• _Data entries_
Content starts

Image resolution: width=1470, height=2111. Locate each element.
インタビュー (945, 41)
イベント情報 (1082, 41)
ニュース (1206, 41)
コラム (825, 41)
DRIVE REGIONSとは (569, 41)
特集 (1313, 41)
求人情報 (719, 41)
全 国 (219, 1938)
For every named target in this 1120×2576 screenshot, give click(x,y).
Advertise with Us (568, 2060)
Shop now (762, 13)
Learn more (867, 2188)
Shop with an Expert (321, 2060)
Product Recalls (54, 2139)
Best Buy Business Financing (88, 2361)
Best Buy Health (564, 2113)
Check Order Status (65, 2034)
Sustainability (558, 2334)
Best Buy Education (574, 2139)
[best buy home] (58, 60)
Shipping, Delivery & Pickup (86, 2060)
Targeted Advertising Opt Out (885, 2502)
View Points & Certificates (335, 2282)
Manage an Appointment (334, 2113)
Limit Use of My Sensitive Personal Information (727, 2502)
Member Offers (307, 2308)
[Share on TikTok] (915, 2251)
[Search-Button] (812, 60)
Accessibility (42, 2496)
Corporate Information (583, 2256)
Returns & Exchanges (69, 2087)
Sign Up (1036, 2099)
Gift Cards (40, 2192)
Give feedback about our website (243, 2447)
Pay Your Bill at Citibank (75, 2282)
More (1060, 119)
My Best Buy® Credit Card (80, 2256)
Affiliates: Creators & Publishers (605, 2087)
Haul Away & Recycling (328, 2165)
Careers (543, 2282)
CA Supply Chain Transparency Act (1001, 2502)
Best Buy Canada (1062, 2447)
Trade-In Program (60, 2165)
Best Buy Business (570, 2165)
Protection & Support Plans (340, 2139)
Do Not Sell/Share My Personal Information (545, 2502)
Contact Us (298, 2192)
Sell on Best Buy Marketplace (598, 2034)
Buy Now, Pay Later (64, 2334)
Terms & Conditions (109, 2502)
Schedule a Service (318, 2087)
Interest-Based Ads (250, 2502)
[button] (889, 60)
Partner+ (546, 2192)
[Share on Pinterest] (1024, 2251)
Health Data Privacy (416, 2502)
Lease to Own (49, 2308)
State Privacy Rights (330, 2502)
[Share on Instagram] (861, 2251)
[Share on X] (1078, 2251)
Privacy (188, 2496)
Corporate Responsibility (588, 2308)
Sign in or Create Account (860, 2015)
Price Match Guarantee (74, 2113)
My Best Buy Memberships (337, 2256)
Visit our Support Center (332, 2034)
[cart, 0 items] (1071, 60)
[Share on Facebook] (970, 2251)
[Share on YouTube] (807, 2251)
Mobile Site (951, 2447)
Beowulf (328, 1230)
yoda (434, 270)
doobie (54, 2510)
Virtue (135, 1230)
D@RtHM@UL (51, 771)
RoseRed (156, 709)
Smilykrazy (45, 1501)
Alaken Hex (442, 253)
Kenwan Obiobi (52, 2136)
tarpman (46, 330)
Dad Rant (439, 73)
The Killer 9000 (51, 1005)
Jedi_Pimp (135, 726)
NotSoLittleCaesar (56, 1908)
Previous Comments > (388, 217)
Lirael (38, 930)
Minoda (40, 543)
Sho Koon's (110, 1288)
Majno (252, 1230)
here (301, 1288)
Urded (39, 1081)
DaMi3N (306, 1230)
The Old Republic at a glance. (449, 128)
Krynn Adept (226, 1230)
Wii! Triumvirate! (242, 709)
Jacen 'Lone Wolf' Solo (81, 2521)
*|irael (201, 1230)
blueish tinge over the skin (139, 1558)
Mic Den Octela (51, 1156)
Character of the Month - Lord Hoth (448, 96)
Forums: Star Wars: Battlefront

Content ends

• _TASK INSTRUCTIONS_
Which lines of the records contain the word "Privacy"? Copy each of them.

• _ANSWER BELOW_
Health Data Privacy (416, 2502)
State Privacy Rights (330, 2502)
Privacy (188, 2496)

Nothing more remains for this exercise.